Its important to emphasise that faith in the creator God is not a theory about how the universe began or how life of earth developed. Those theories are the province of various sciences whose practictioners constantly test them against available facts and revise them as necessary. This means that scientifc theories, even the most modern, are always provisional as the history of science shows. For Richard Dawkins to suggest that these theories are “reality” as he does in his latest book for schoolchildren, is ridiculously naive and disrespectful to the history of his own discipline. Of course in 2000 years scientists will look back on the utterly inadequate theories of R Dawkins.
Sometimes indeed, as with the intelligent design theologians, believers have misunderstood the nature of their own belief as if it gave them privileged knowledge about the development of the universe and of life. Faith in the creator God is the conviction that there is love which is not of this or any universe, in which all universes and all life exists; which is responsible for all that has been, is now, and shall be. In a sense this belief is also provisional for it depends for its precise content, on human knowledge of the universe and living creatures. Discoveries about, for example, the “big bang” and DNA have significantly altered the content of creation faith. Sometimes these discoveries, as with the theory of evolution, are disturbing to this faith and demand changes in its expression. It remains, nevertheless a conviction that all things, even the most terrifying, are within the compass of a love which is not of any universe but is manifested in the fact of existence. This hand, this mind, this leaf, this bird, that larval parasite eating the body of its host, that South African policeman shooting miners, those uncountable galaxies, are all manifestations of divine love. The key to understanding this love, Christians say, is the life, death and resurrection of Jesus called Messiah. Now this faith may seem wrong-headed to many people, but it is neither ridiculous nor un-scientific.
For example, belief in a creator God has often included the notion of free will, seen in the human capacity of choice. Modern theological reflection on paticle physics has suggested that this freedom can be tracked into the smallest bits of matter; while reflection on the development of life on earth suggests that it includes the freedom for many species to become extinct. Scientific discovery offers to creation faith both facts and theories which challenge it and and give it scope for expansion.

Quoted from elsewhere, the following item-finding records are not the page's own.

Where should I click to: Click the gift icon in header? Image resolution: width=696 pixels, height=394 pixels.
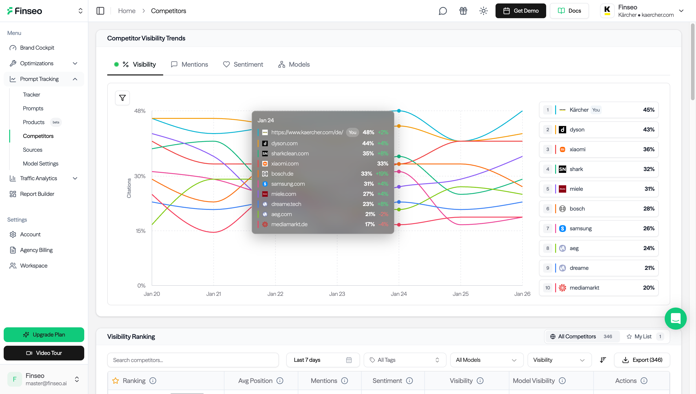pos(463,11)
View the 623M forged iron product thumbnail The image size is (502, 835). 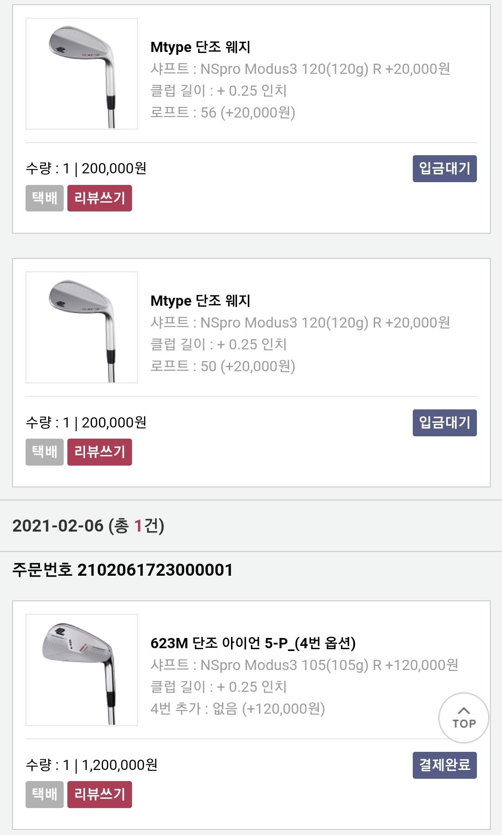coord(82,670)
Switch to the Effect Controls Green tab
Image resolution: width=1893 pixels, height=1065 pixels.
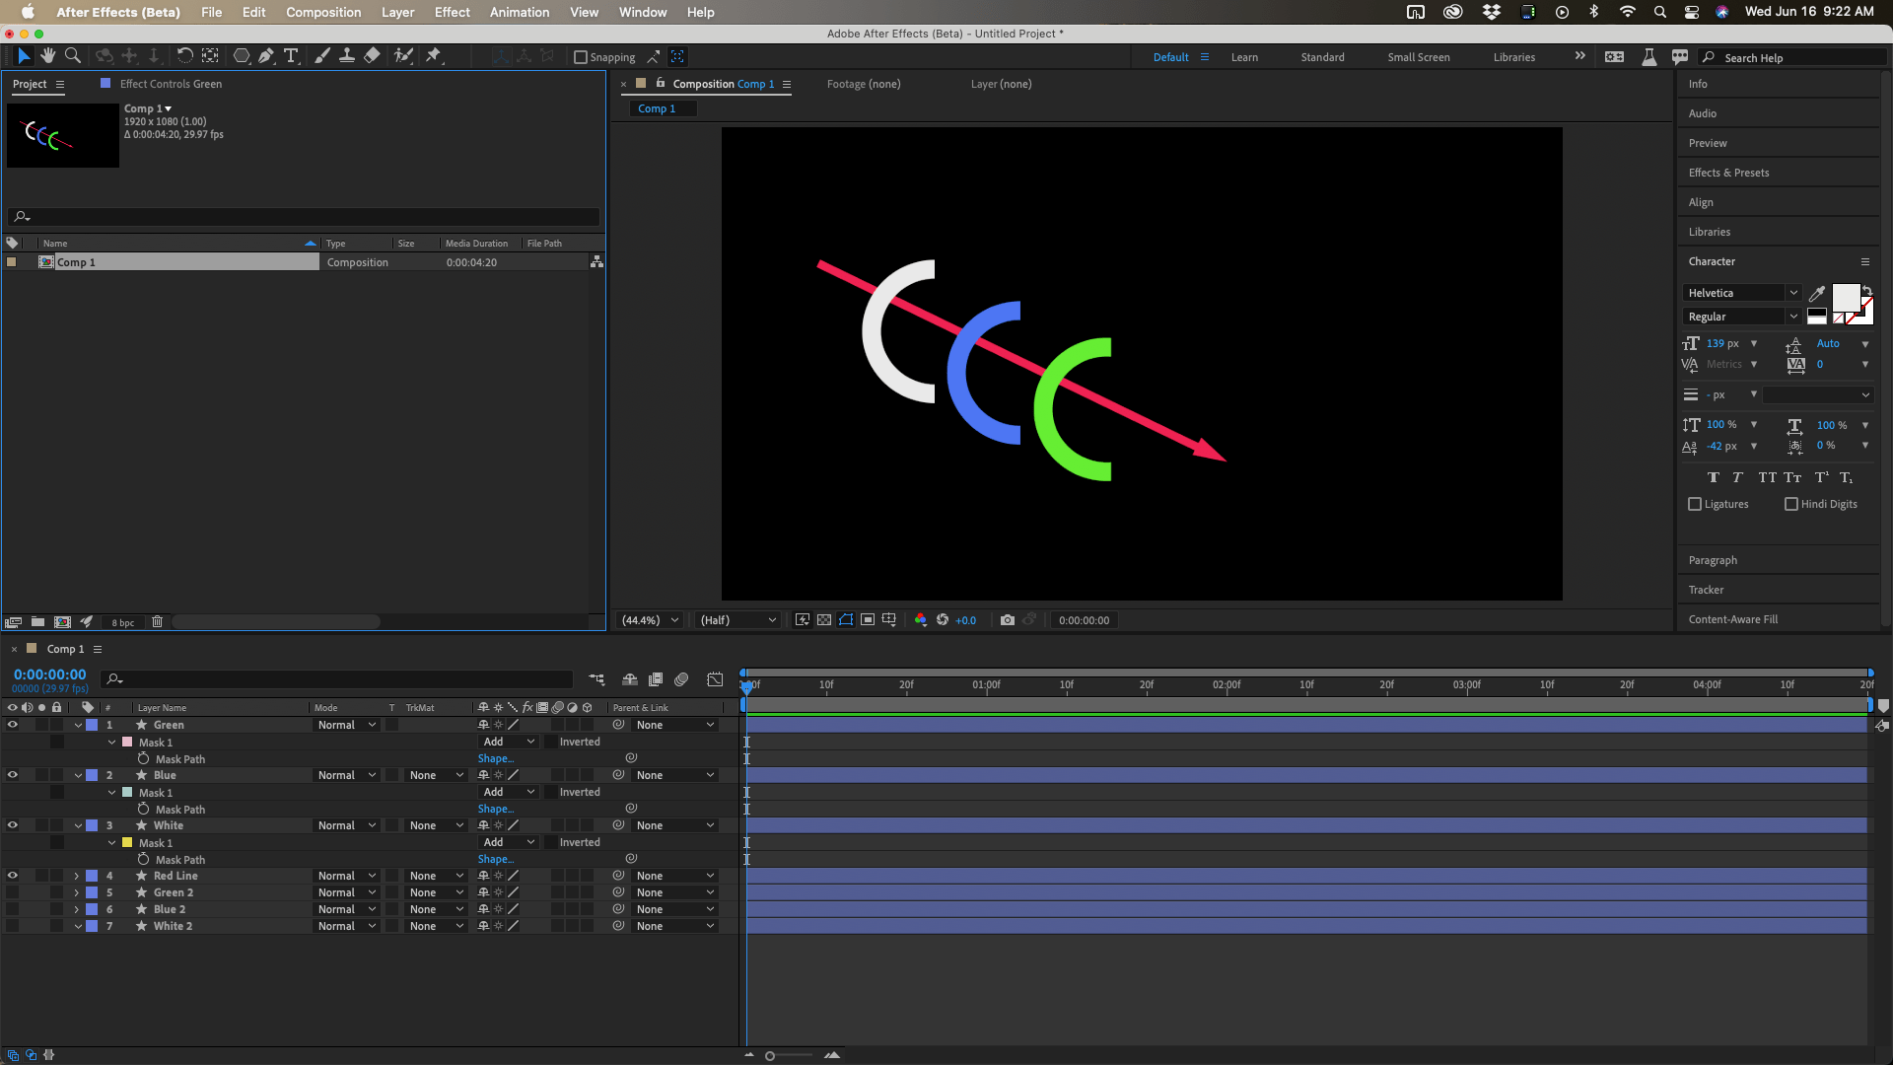click(170, 84)
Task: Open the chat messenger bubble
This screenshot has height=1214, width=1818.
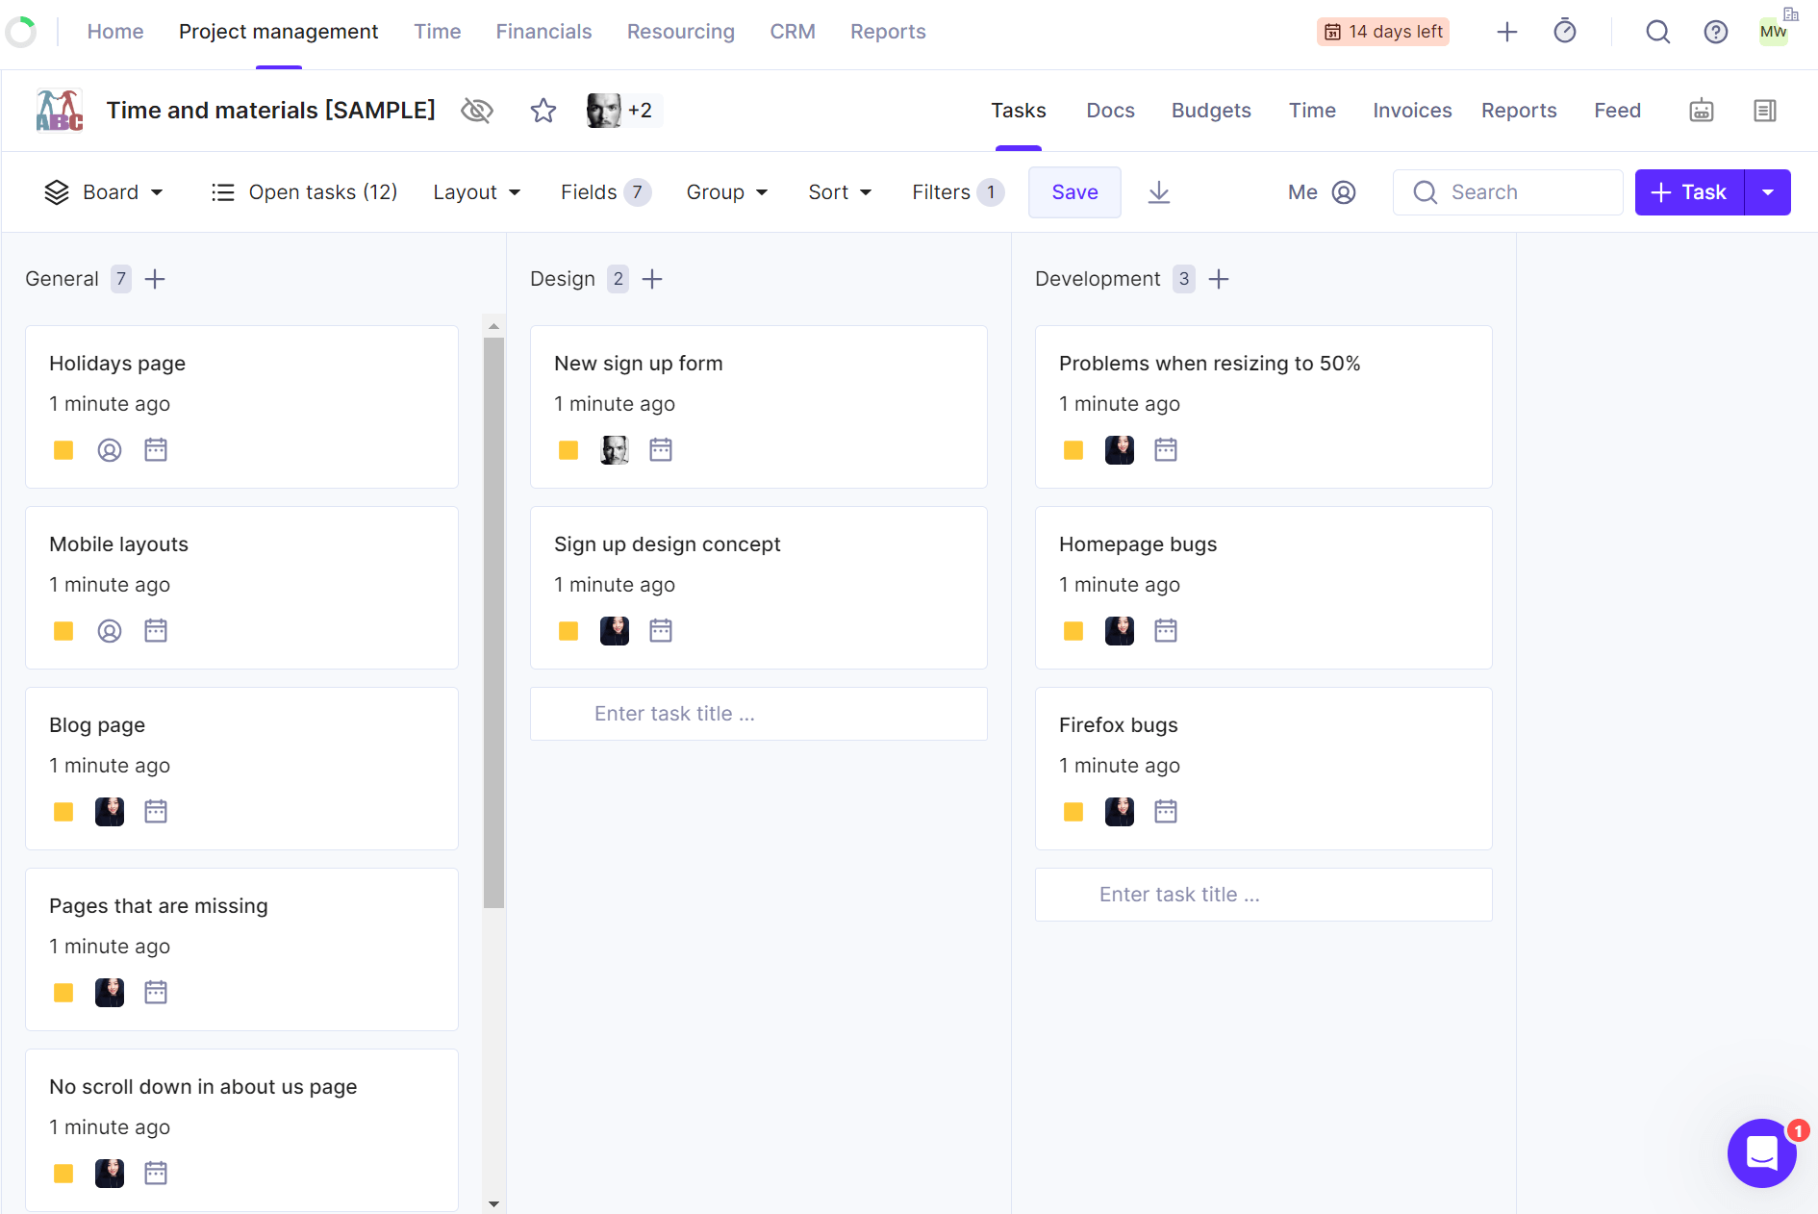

For most believers this faith remains a trust in God, in “whom we live and move and have our being”; whose love is responsible for us, and to whom we are responsible for our use of the gift of life. It saves people from human arrogance, “Let all the earth fear the Lord,” and gives a profound humour to their estimation of human power, “the war-horse is a vain hope for victory” (for ‘war-horse’ substitute ‘nuclear missile’). In expressing this faith alongside the discoveries of science there is opportunity for exploration, imagination and rigorous thinking.